19 October 2020
A fine Crimean War VC belonging to the first Australian resident to hold the VC fetched £297,600 at Dix Noonan Webb.
A fine Crimean War Naval VC awarded to Australian resident and Seaman James Gorman of HMS Albion, for his gallantry while defending the Right Lancaster Battery at the Battle of Inkermann on November 5, 1864 sold for £297,600 at London-based Dix Noonan Webb in its live/online auction of Orders, Decorations, Medals and Militaria on15 October, 2020. Bought by a UK Private Buyer with an strong interest in the Crimean War, it was one of the first VC’s to be awarded, and was estimated to fetch£120,000-160,000.
Following the sale, Christopher Mellor-Hill, Head of Client Liaison (Associate Director) of Dix, Noonan, Webb commented, “It is a fantastic result, with competition proving fierce amongst bidders from all over the globe. The price is not only reflective of the quality of the Victoria Cross and the story behind the award, but also reflective of the strength of the current market.”
Inkermann was one of the bloodiest and most desperate battles in British military history, when in darkness and through deep mist, the Russians launched a sudden and massive attack on the lightly defended British lines. Seaman Gorman declined the order to withdraw and leave the wounded, he proceeded to mount the defence works and, using the weapons of the disabled who he was protecting, helped repel the Russian advance ‘not trusting any Ivan to get in bayonet range of the wounded’. His award was listed in the notable 24 February 1857 issue of the London Gazette containing the first ever awards of the Victoria Cross and his well documented later life confirms him to have been the first Australian resident to hold the VC. This was one of three VC’s awarded for this action – the other two are both held in the Lord Ashcroft Collection at the Imperial War Museum in London.
James Gorman was born in London in 1834, he was assigned at the age of 14 to the training ship HMS Victory, Admiral Nelson’s former flagship, as a Boy Second Class, having been one of the first 200 boys to be accepted as apprentices into the Royal Navy. Later on in his Naval career, he saw service on the newly formed Australia Station, docking at Sydney on December 31, 1858 and January 1860 and also at Melbourne in March 1859. Returning to England, he was paid off at Sheerness in 1860, thus ending his 13 years of service in the Royal Navy, but chose to return to the Antipodes, boarding the 755 ton free trader Fairlie at Plymouth, bound for Sydney, Australia, in 1863 – he remained in Australia for the rest of his life and was buried with military honours in the Church of England section of Balmain Cemetery (now Pioneers Memorial Park, Leichhardt) in October 1882.
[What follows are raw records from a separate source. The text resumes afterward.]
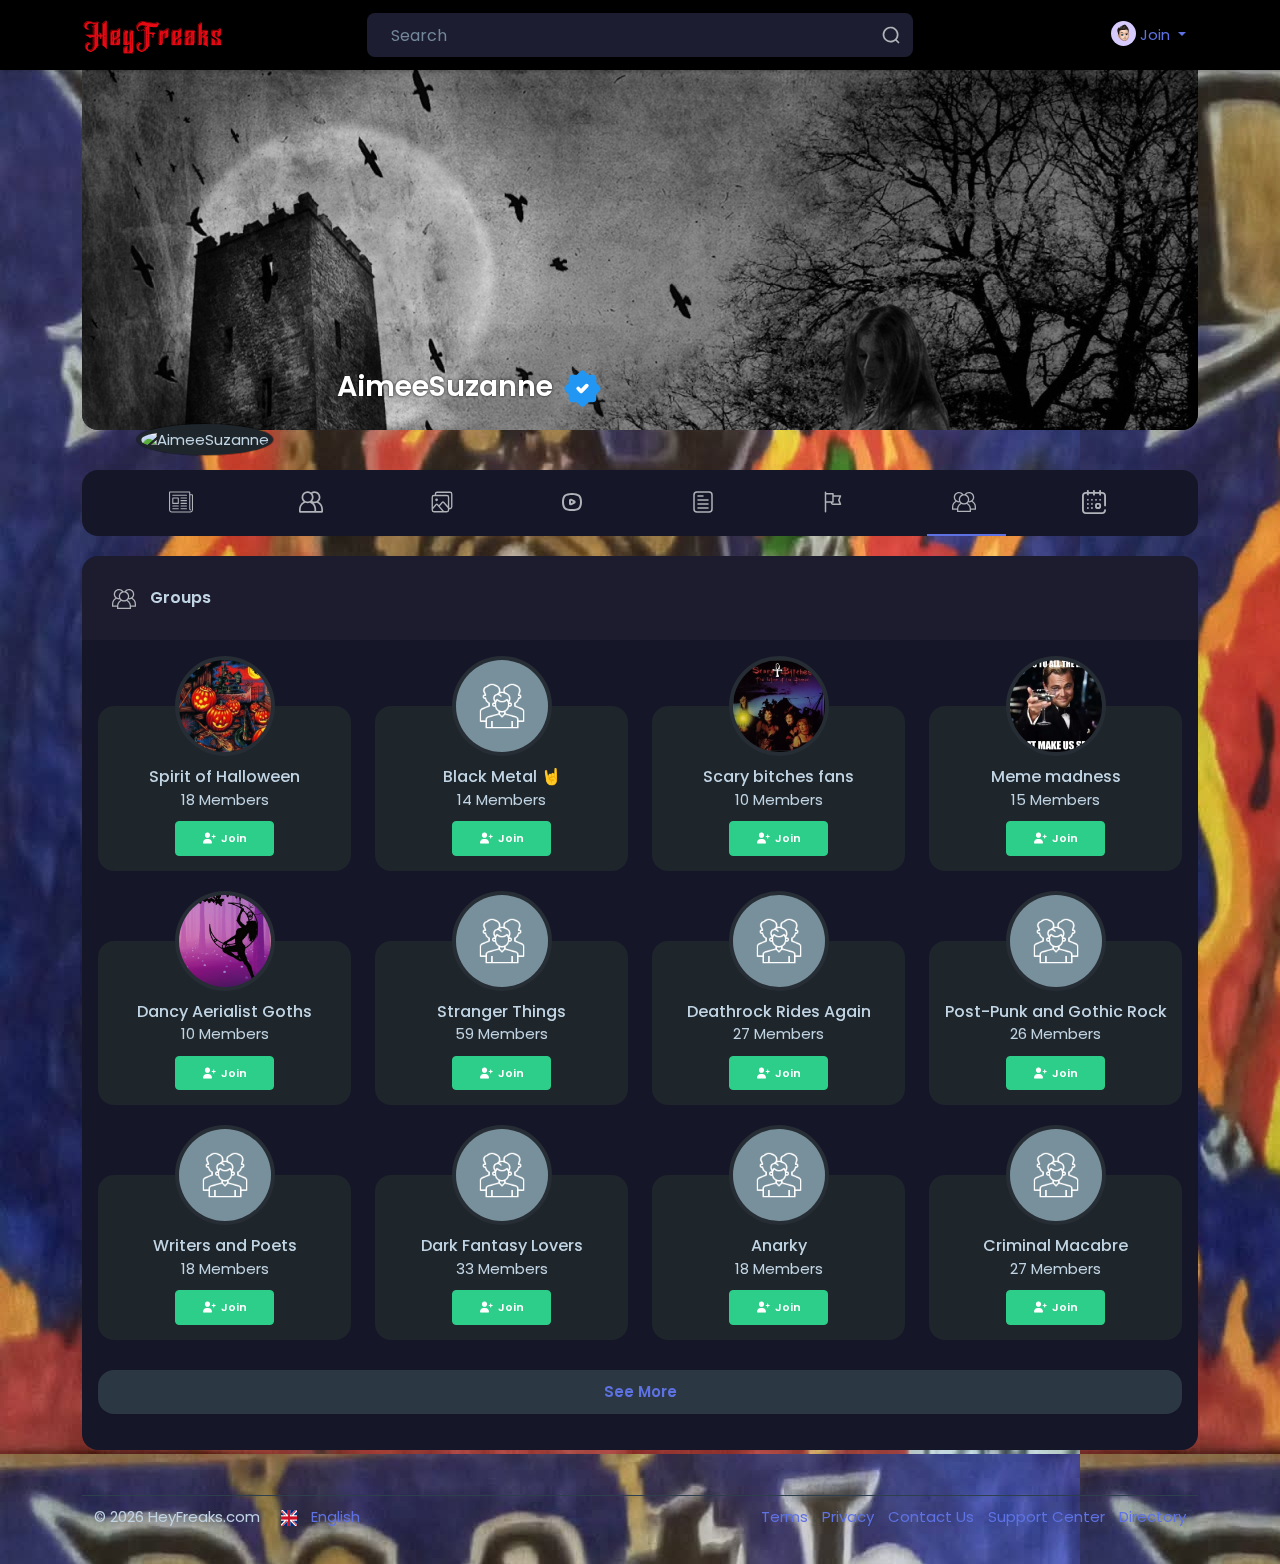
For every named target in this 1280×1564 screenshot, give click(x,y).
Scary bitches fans (778, 776)
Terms (786, 1516)
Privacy (850, 1516)
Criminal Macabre (1055, 1245)
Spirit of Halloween (224, 776)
Seaman Gorman’s VC was part of the Collection of the late Warwick George Cary (1949-2020). Cary was born at Engadine in the Sutherland Shire south of Sydney, New South Wales. He had always been a collector of something, but it was his love of medals that launched a whole new career for him. The second part of Mr Cary’s Collection will be offered in DNW’s Medal sale in November. The Collection of 17 lots in the sale fetched £449,438.
Also of significant interest in the sale was a collection of medals from the Charge of The Light Brigade. The most important being a group of five awarded to Major-General John Douglas, who commanded the 11th Hussars during the Crimean War, and led them in the Charge at Balaklava, which sold for £47,120 against an estimate of £15,000-£20,000.
John Douglas, who was born at Gartcraig, Lanarkshire, Scotland on April 25, 1811, joined the 61st Foot as an Ensign in 1829, immediately transferring to the 79th Foot. Advancing to Captain in 1839 he was invited, six months later, into the 11th Hussars. The following September, Douglas achieved a certain notoriety when acting as second to his commanding officer, John Thomas Brudenell, the 7th Earl of Cardigan, in his notorious duel with Captain Tuckett on Wimbledon Common.
Following the sale, Mr Mellor-Hill noted, “This is arguably the finest Light Brigade group of medals to appear at public auction for over a decade. Commanding officers groups rarely come on to the market, and when they do they are keenly contested as was certainly proved by Major-General Douglas’ medals.”